The same principle is also true of other engineered systems. For example, while a car is designed to operate in a wide range of weather conditions, most of the time, you are on the Happy Path. But when it rains, it is a good thing the engineers built a subsystem of the car (wipers) to keep the water on your windshield from obscuring your view. An even more extreme case is your airbag. Hopefully, you'll never need to see your airbag in operation, but when you get off the Happy Path by crashing into something, you'll be glad the airbag is in place. Indeed, I am sure that careful inspection of the car's components, including the programming in the car's onboard computer, will show that a sizable fraction of the car is dedicated to situations that are not on the Happy Path.
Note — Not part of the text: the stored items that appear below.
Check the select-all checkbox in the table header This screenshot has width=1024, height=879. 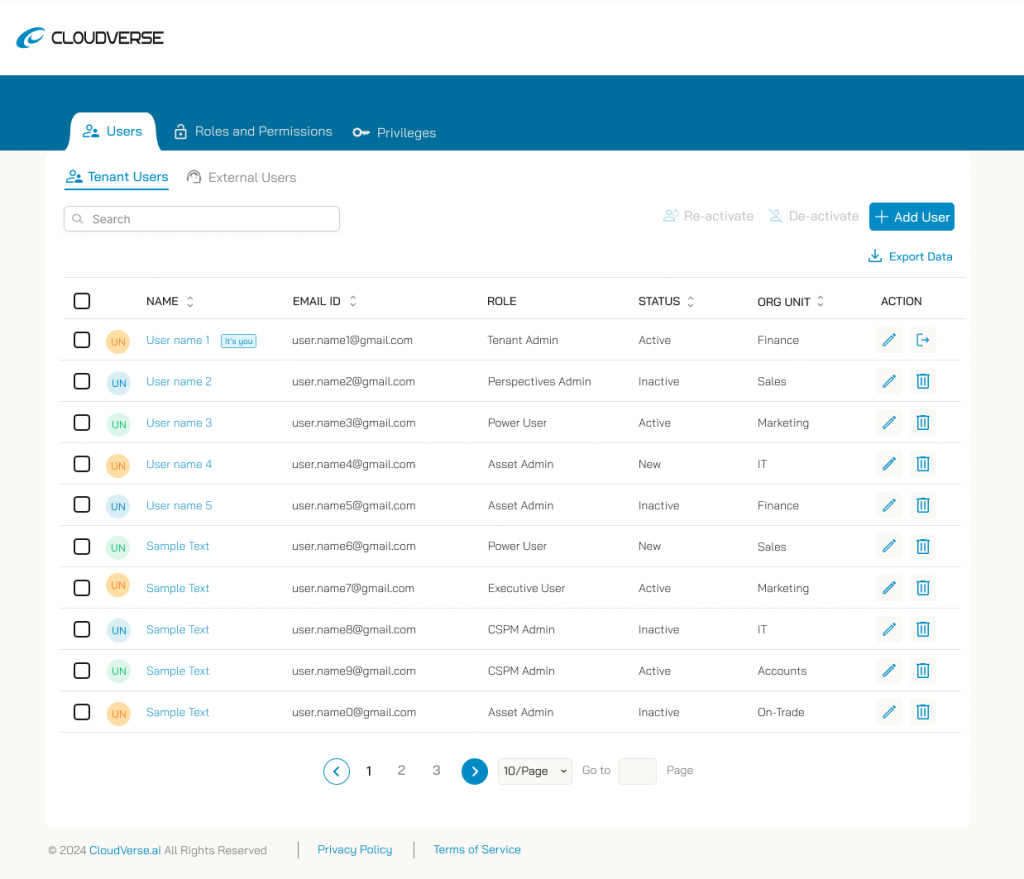tap(81, 300)
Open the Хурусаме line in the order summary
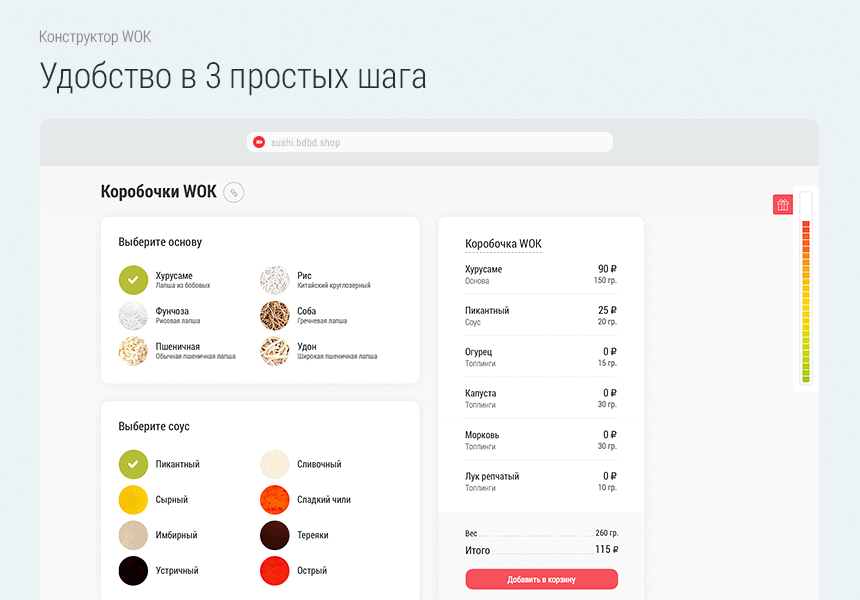Viewport: 860px width, 600px height. pyautogui.click(x=540, y=274)
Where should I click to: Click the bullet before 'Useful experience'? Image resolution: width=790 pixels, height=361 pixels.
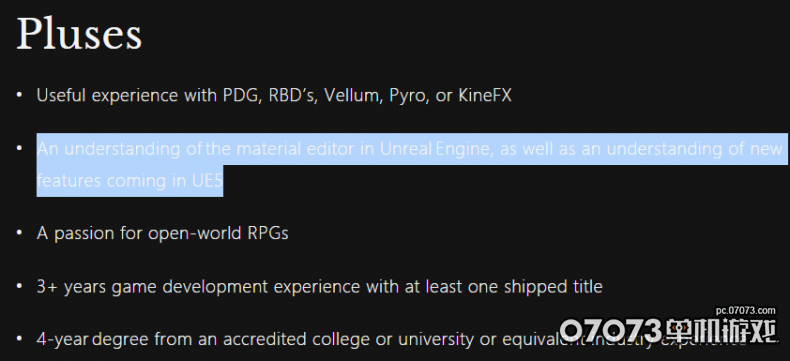tap(19, 95)
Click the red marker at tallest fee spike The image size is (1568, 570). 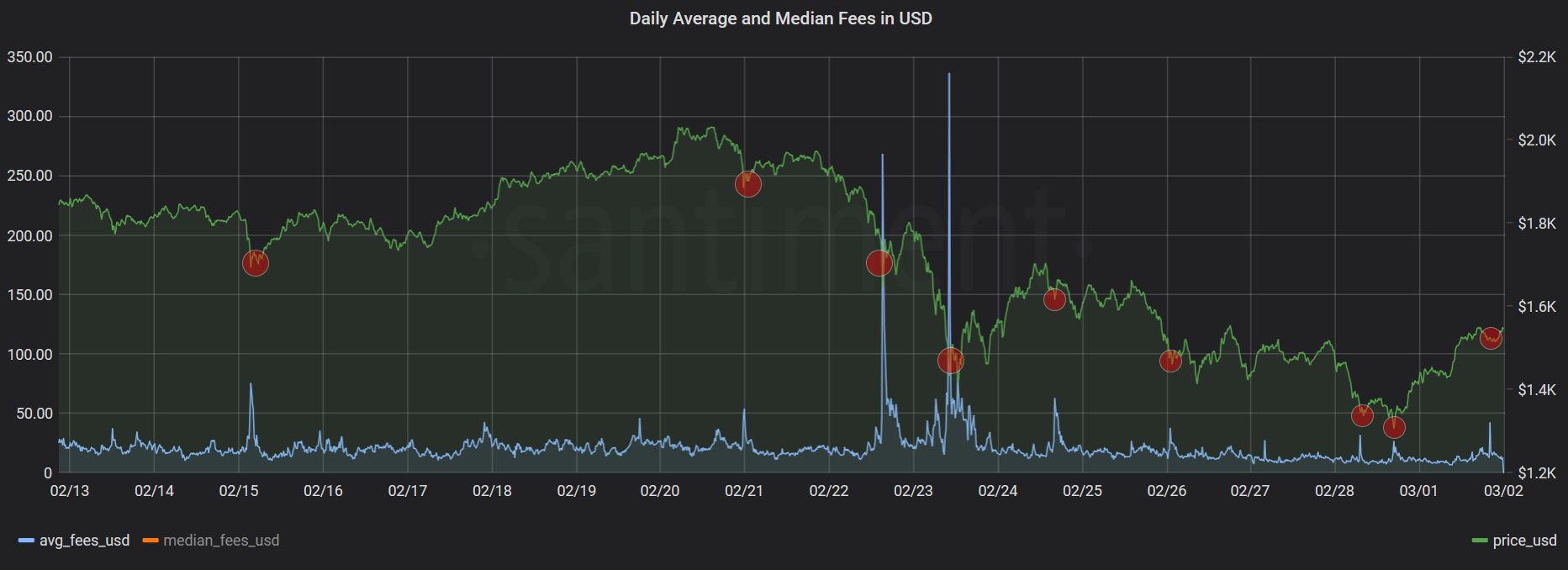click(951, 361)
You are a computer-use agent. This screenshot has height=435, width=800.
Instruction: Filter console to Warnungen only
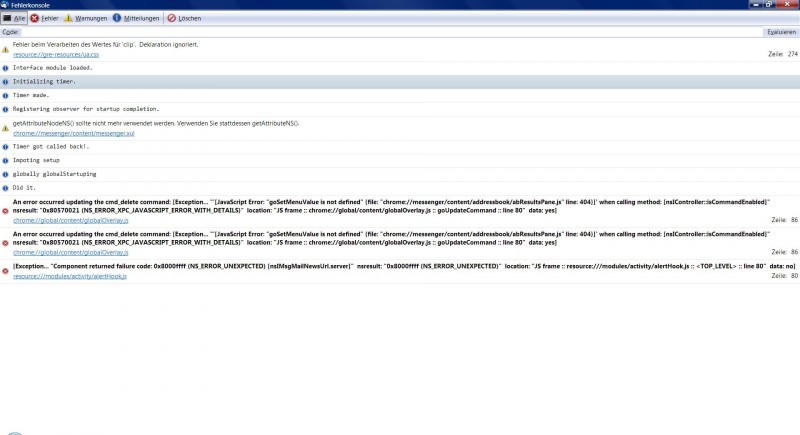pyautogui.click(x=83, y=18)
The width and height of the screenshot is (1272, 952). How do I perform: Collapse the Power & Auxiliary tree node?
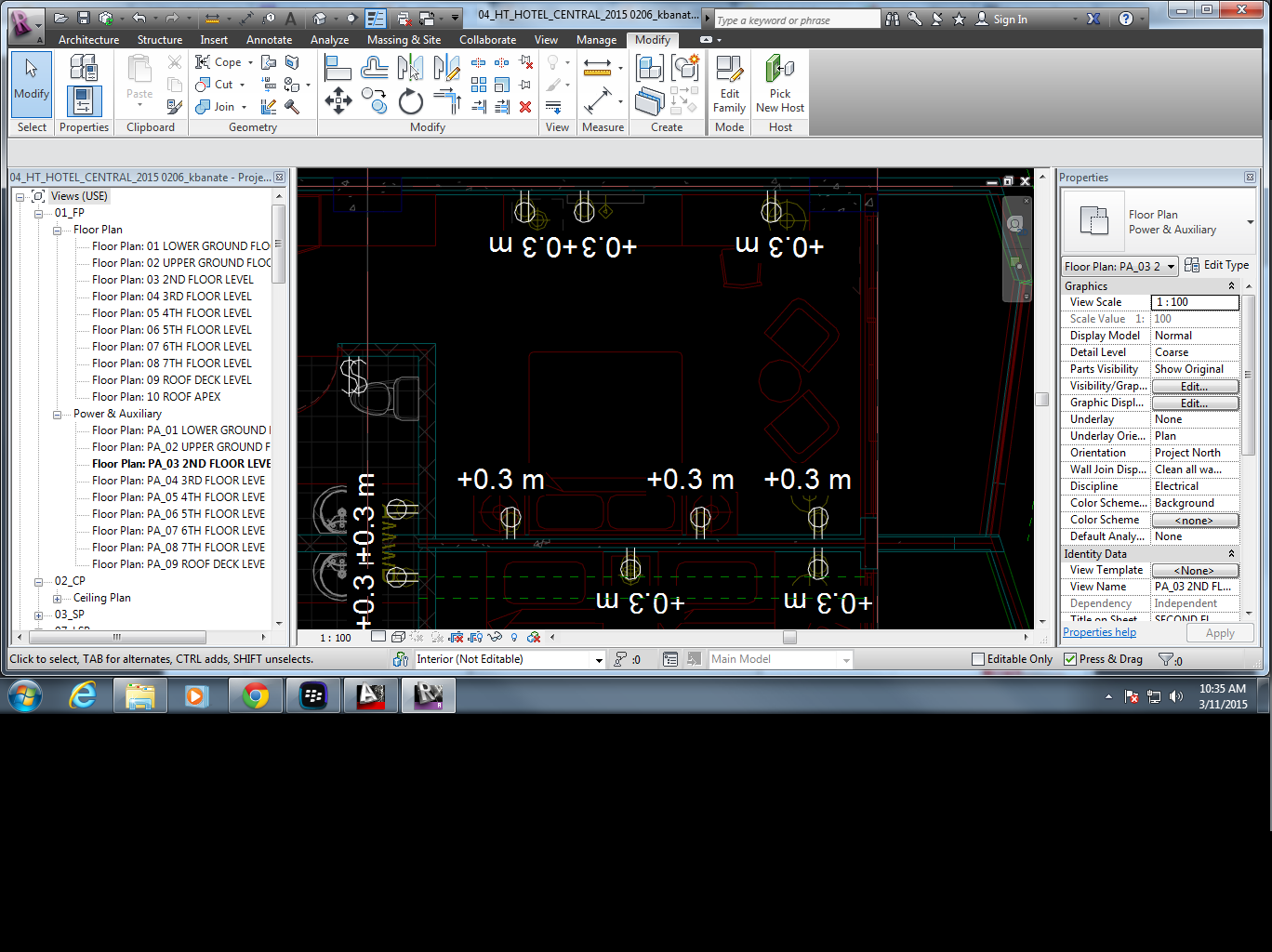58,414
In biology, "Happy Path" could be envisioned as when cells are grown under pristine laboratory conditions. If cells are kept at the just right conditions, with the just right amounts of nutrients, they will only execute the most basic sets of code and subroutines (the Happy Path). Under these cases, researchers have been able to strip down the genome to about 10% of its normal size. On the other hand, under wild (or uncontrolled) conditions, cells might face a myriad of challenges, and must execute various subroutines to proceed with growth/division. In this way, the vast majority of DNA code within the cell is there to ensure the cell continues to grow and divide, even when faced with unpredictable, suboptimal conditions.

Both the cell and man-made systems display this hallmark of complex, engineered systems: that a large fraction of the system's make-up is in place to provide robustness in the face of many disturbances.